> [TASK GOAL]: How many lines in the data hold the string "pixels"? State the number alone.
──────── INFORMATION SHOWN
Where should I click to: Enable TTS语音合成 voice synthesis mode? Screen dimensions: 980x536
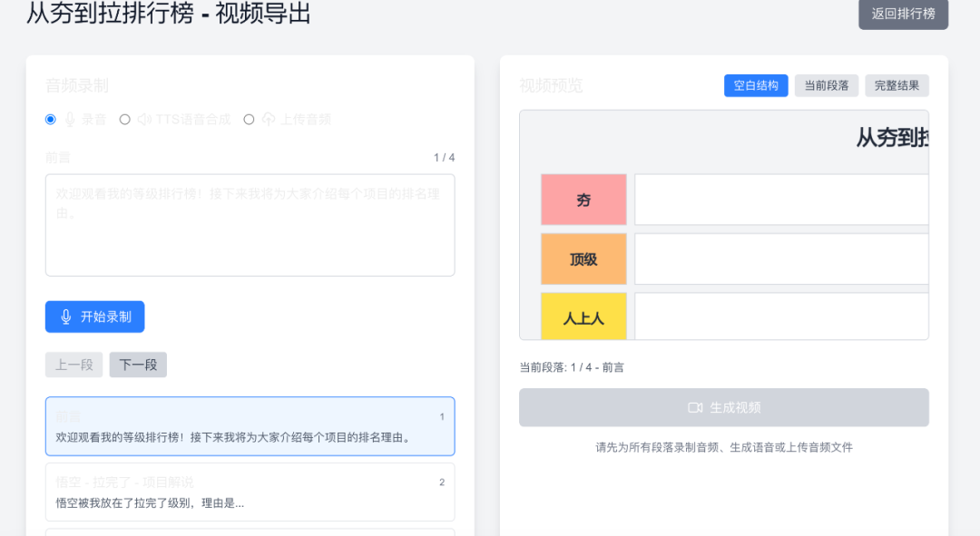point(127,119)
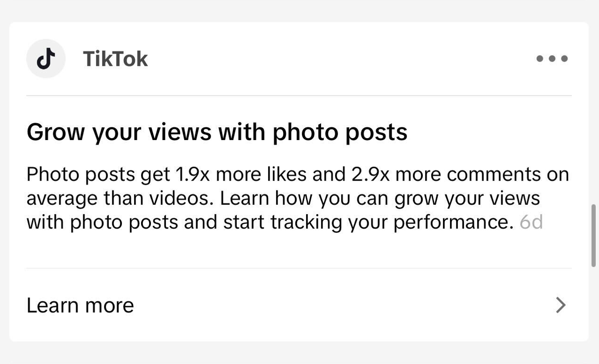This screenshot has height=364, width=599.
Task: Click the words 'photo posts' in the heading
Action: (x=340, y=133)
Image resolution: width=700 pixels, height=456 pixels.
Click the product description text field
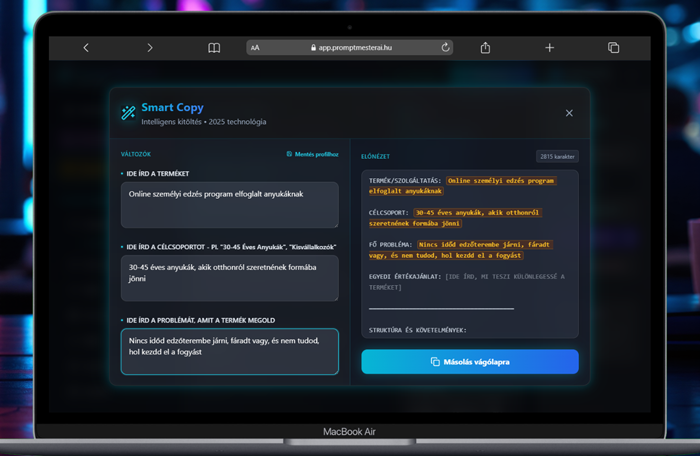coord(229,205)
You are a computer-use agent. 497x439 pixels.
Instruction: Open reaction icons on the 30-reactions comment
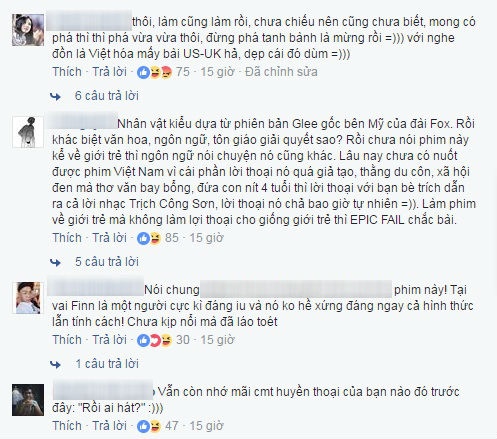point(155,340)
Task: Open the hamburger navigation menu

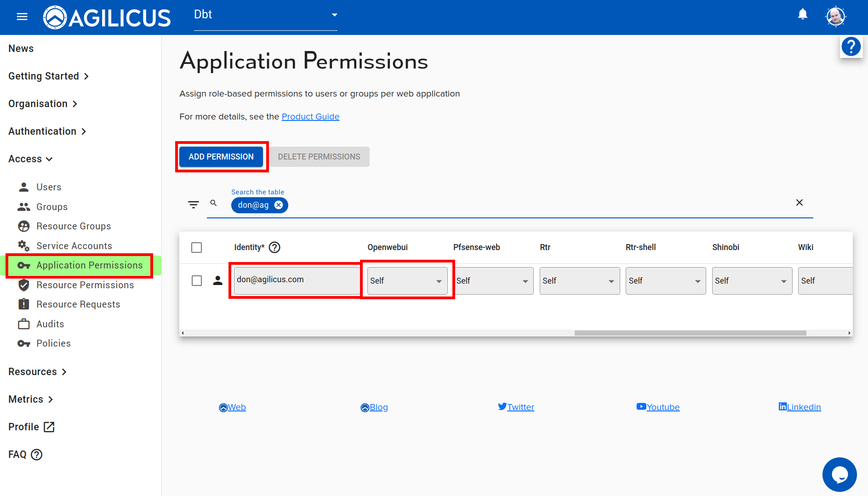Action: (22, 17)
────────────────
> [ANSWER SPACE]: 2